Chlorides are likely to be easier than fluorides to later convert back to other compounds, such as oxides.
Chlorides remaining after volatilization may also be separated by solubility in water. Chlorides of alkaline elements like americium, curium, lanthanides, strontium, caesium are more soluble than those of uranium, neptunium, plutonium, and zirconium.
Radioanalytical separations
In order to determine the distribution of radioactive metals for analytical purposes, Solvent Impregnated Resins (SIRs)
can be used. SIRs are porous particles, which contain an extractant
inside their pores. This approach avoids the liquid-liquid separation
step required in conventional liquid-liquid extraction.
For the preparation of SIRs for radioanalytical separations, organic
Amberlite XAD-4 or XAD-7 can be used. Possible extractants are e.g.
trihexyltetradecylphosphonium chloride(CYPHOS IL-101) or
N,N0-dialkyl-N,N0-diphenylpyridine-2,6-dicarboxyamides
(R-PDA; R = butyl, octy I, decyl, dodecyl).
Economics
The
relative economics of reprocessing-waste disposal and interim
storage-direct disposal was the focus of much debate over the first
decade of the 2000s. Studies
have modeled the total fuel cycle costs of a reprocessing-recycling system based on one-time recycling of plutonium in existing thermal reactors (as opposed to the proposed breeder reactor
cycle) and compare this to the total costs of an open fuel cycle with
direct disposal. The range of results produced by these studies is very
wide, but all are agreed that under current (2005) economic conditions
the reprocessing-recycle option is the more costly.
If reprocessing is undertaken only to reduce the radioactivity
level of spent fuel it should be taken into account that spent nuclear
fuel becomes less radioactive over time. After 40 years its
radioactivity drops by 99.9%, though it still takes over a thousand years for the level of radioactivity to approach that of natural uranium. However the level of transuranic elements,
including plutonium-239, remains high for over 100,000 years, so if not reused as nuclear fuel, then those elements need secure disposal because of nuclear proliferation reasons as well as radiation hazard.
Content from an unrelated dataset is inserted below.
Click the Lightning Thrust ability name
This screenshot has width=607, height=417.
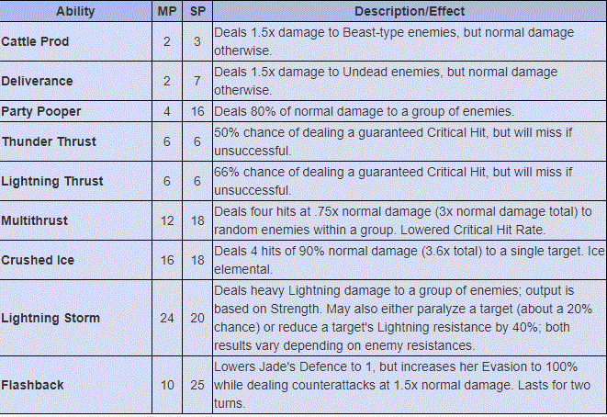pyautogui.click(x=51, y=182)
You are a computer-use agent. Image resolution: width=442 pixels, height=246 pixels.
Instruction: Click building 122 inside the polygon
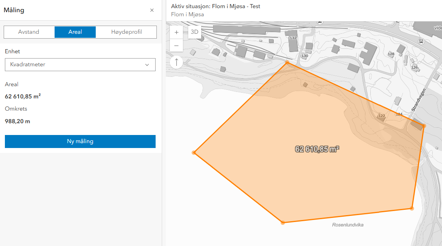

On 25 October 2011 a commission of the Japanese Atomic Energy
Commission revealed during a meeting calculations about the costs of
recycling nuclear fuel for power generation. These costs could be twice
the costs of direct geological disposal of spent fuel: the cost of
extracting plutonium and handling spent fuel was estimated at 1.98 to
2.14 yen per kilowatt-hour of electricity generated. Discarding the
spent fuel as waste would cost only 1 to 1.35 yen per kilowatt-hour.
In July 2004 Japanese newspapers reported that the Japanese
Government had estimated the costs of disposing radioactive waste,
contradicting claims four months earlier that no such estimates had been
made. The cost of non-reprocessing options was estimated to be between a
quarter and a third ($5.5–7.9 billion) of the cost of reprocessing
($24.7 billion). At the end of the year 2011 it became clear that Masaya
Yasui, who had been director of the Nuclear Power Policy Planning
Division in 2004, had instructed his subordinate in April 2004 to
conceal the data. The fact that the data were deliberately concealed
obliged the ministry to re-investigate the case and to reconsider
whether to punish the officials involved.